---------- Source excerpt ----------
I need to compute the (first order approximation of the) probability current $$J(x) = \frac{1}{2i}\Big[-\Phi^{*}(x)\frac{d}{dx}\Phi(x)+\Phi(x)\frac{d}{dx}\Phi^{*}(x)\Big]$$ where $\bullet^{*}$ stands for the complex conjugate, for the WKB wave function $$\Phi(x) \sim C_1 (x^2 - \epsilon x^4 - 4K - 2)^{-1/4} \times \exp \Big( -\frac{1}{2} \int _{x_0} ^{x} (t^2 - \epsilon t^4 -4K -2)^{1/2} dt \Big) $$ where $\epsilon$ is a (small) constant, $K$ the quantum number, $x_0 = (4K +2)^{1/2}$. Let us define also $x_1 \sim \frac{1}{\sqrt{\epsilon}}$ the distant turning point of the double well potential $U(x) = x^2 - \epsilon x^4$

Following the paper, they proceed as follows,

"We would now like to allow $x$, the upper endpoint of the WKB integral, to be larger than $x_1$. But of course, this expression for the WKB wave function is no longer valid as we pass the turning point at $x_1$. To avoid this difficulty we approach the point $x_1$ along a path which goes around $x_1$. <...> Fortunately, the $\textit{integral}$ in the WKB wave function depends only on the endpoint. Thus, for simplicity it may be taken entirely along the real axis. We then break the integral into two parts: (a) the portion below $x_1$ which is real <...> (b) the portion above $x_1$ which is imaginary"

Incidentally, I am still to understand their statement: I do not get why the approach they advocate is legitimate, as it seems to me to defy the need for the connection formulas. However, this aspect put aside on the basis their argument is correct, I still cannot reproduce their calculation for $J$. This is my attempt.
----------
To-do list:
(a) In the WKB excerpt, why may the integral in the wave function be taken entirely along the real axis?
(b) State whether each statement agrees with the WKB excerpt, answering yes or no and quoting the deciding words: (i) The portion of the integral above $x_1$ is real. (ii) The writer has managed to reproduce the paper's calculation for $J$. (iii) $x_1$ is the distant turning point of the double well potential.
---------- Dataset section ----------
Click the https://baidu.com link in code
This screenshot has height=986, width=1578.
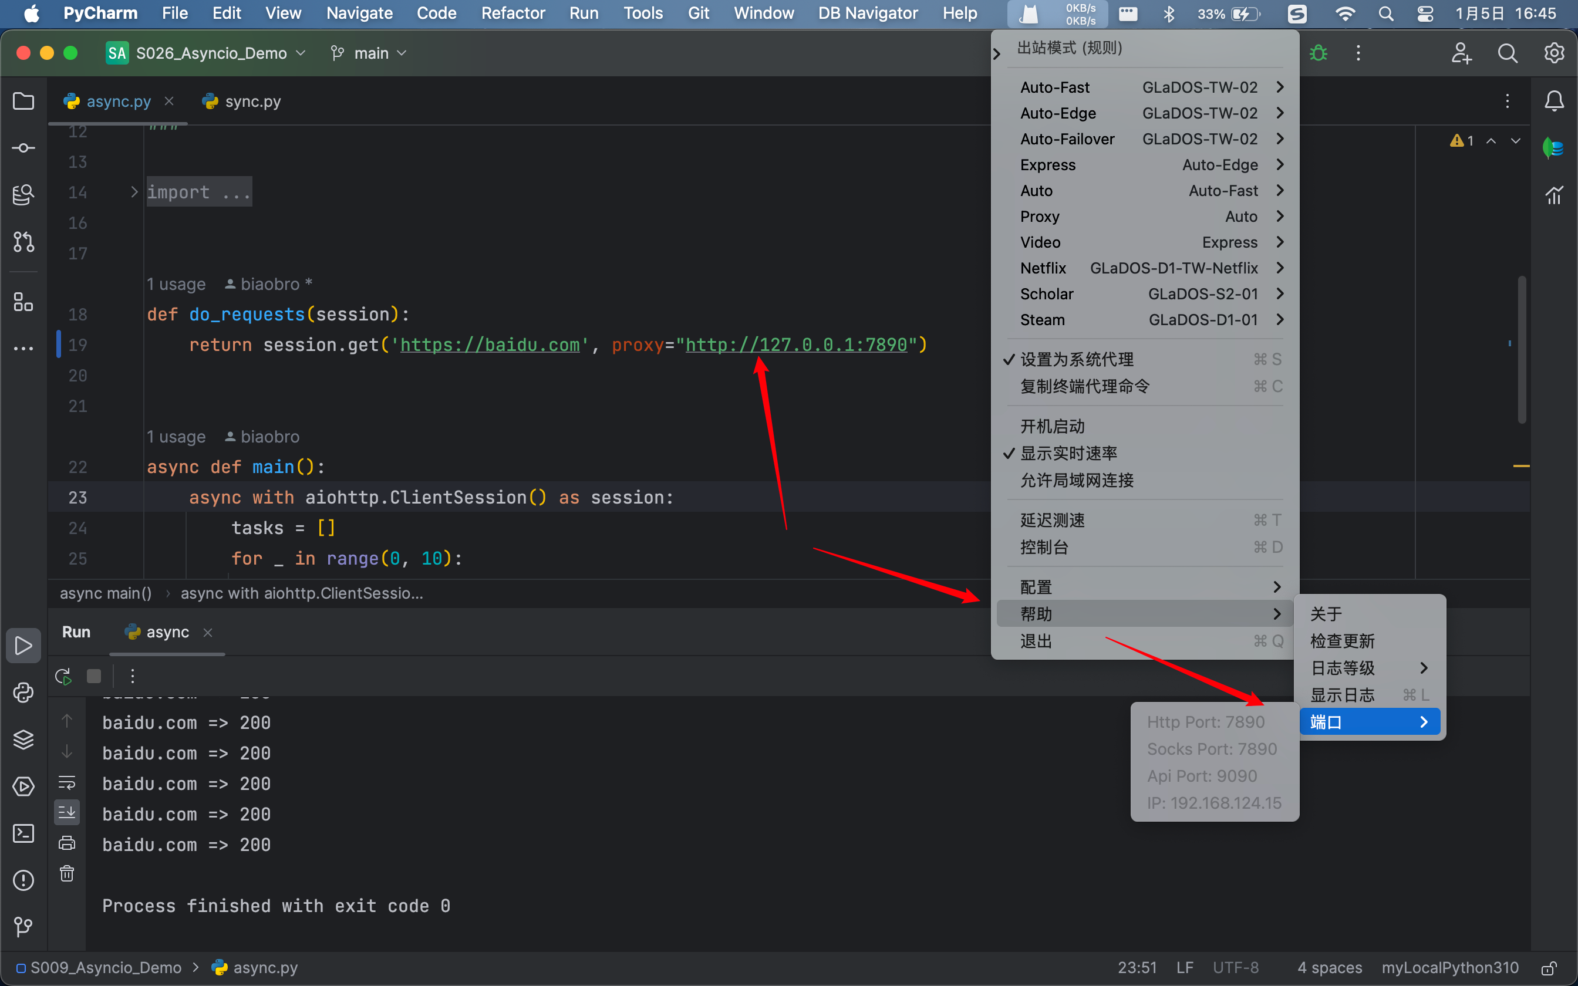pyautogui.click(x=490, y=344)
----------
Answers to the exercise:
(a) The integral in the WKB wave function depends only on its endpoint, not on the path taken to reach it. For simplicity, the path can therefore run entirely along the real axis.

(b)
(i) No: "(b) the portion above $x_1$ which is imaginary"
(ii) No: "I still cannot reproduce their calculation for $J$"
(iii) Yes: "the distant turning point of the double well potential"